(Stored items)
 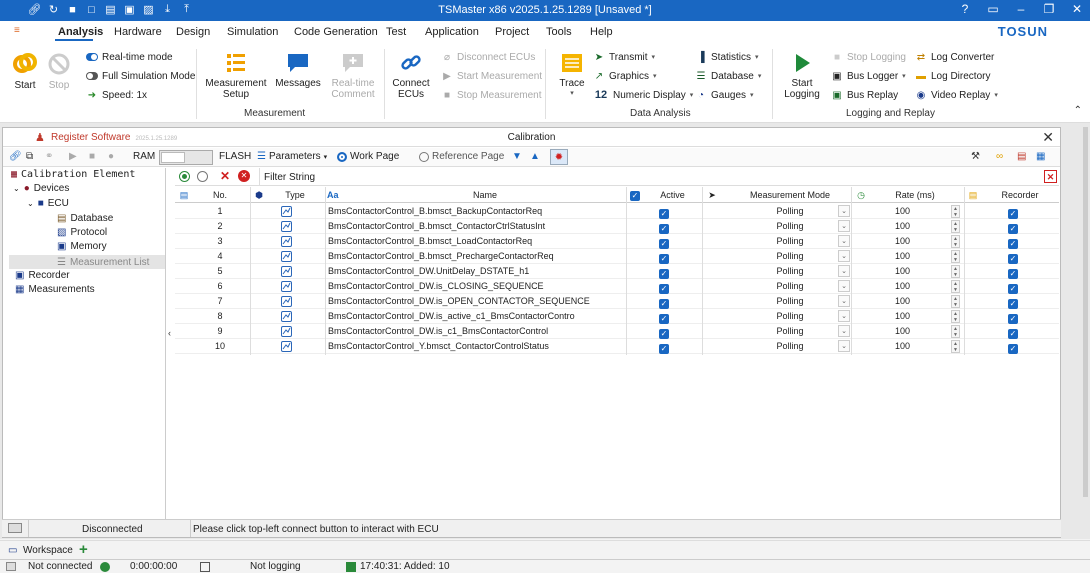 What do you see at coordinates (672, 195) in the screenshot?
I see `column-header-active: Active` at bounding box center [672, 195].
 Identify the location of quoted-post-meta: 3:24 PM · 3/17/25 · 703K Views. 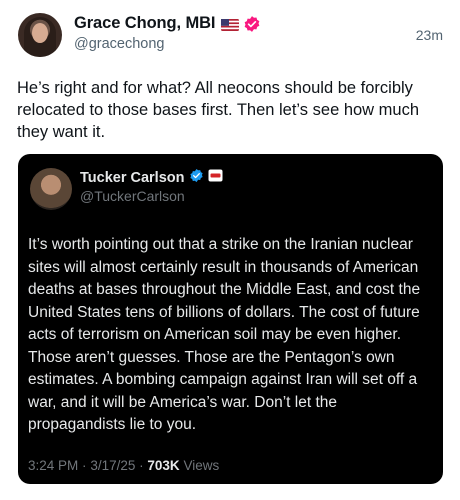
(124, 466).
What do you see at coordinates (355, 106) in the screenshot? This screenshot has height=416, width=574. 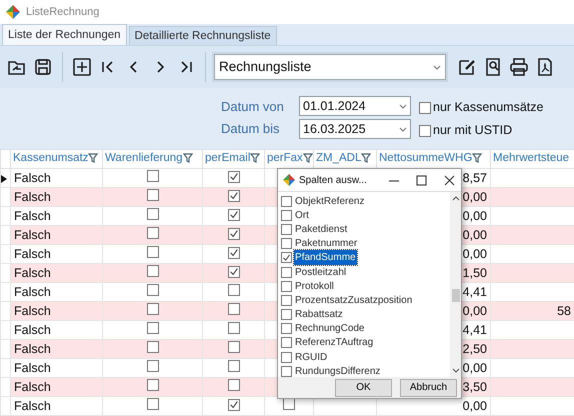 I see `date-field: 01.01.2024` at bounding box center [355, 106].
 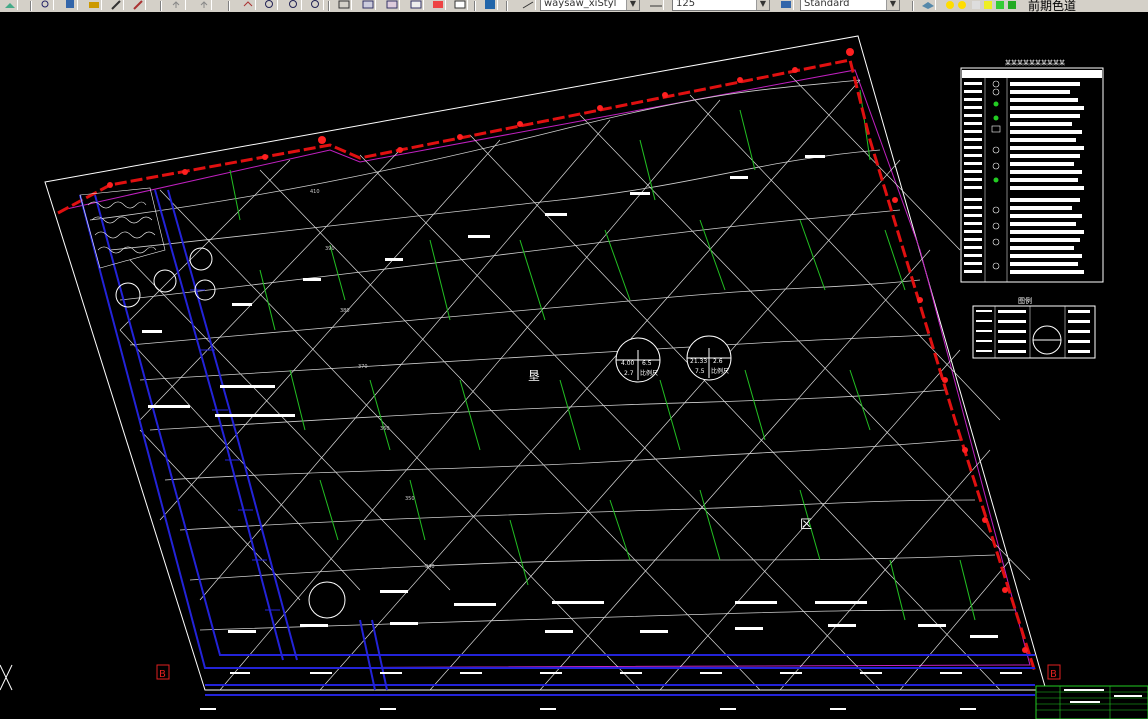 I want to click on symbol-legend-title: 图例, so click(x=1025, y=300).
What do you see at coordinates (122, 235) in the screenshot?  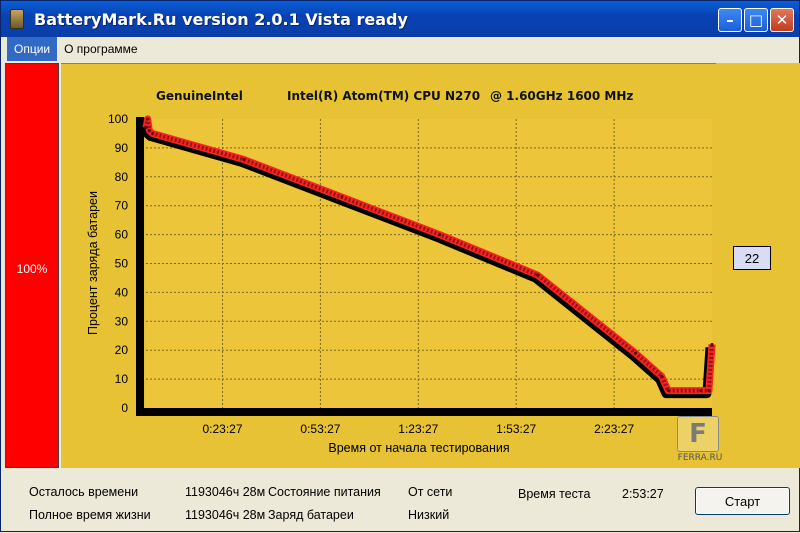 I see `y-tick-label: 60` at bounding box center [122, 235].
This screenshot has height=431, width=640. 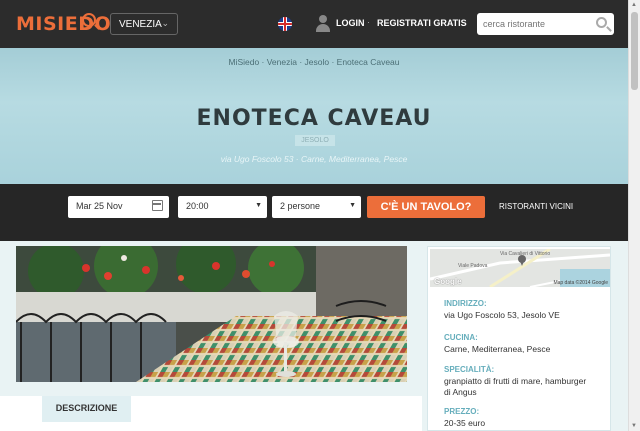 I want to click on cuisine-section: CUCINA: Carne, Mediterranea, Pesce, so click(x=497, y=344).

TASK STATEMENT> Copy out the listing word for word from its first line down through the line containing "(124, 466).", omitting the pictures.

ANSWER BELOW>
  What do you see at coordinates (672, 195) in the screenshot?
I see `column-header-active: Active` at bounding box center [672, 195].
 Identify the location of quoted-post-meta: 3:24 PM · 3/17/25 · 703K Views. 
(124, 466).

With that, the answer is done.